PROBLEM TO SOLVE
Examine each line of the listing below. Copy those in which the string "computer" appears.

INFORMATION GIVEN
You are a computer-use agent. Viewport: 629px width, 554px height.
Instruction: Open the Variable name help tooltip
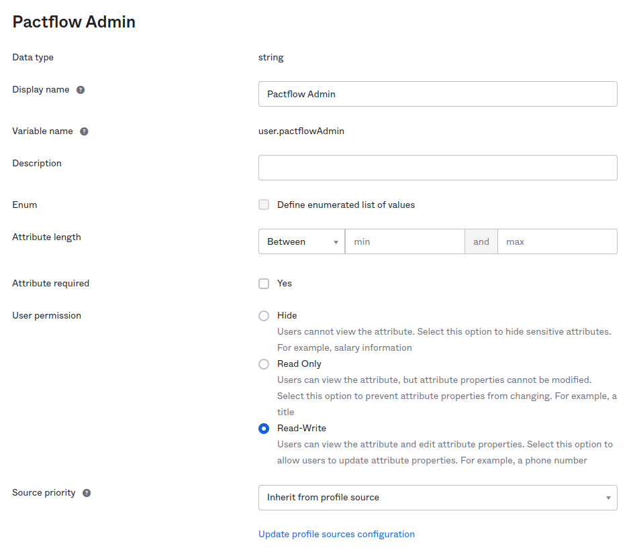point(84,131)
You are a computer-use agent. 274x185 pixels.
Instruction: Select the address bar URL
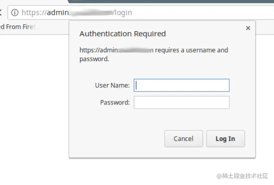tap(140, 13)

WRITTEN ANSWER
You are a computer-use agent. Viewport: 629px width, 554px height.
You are a computer-use agent. 274x185 pixels.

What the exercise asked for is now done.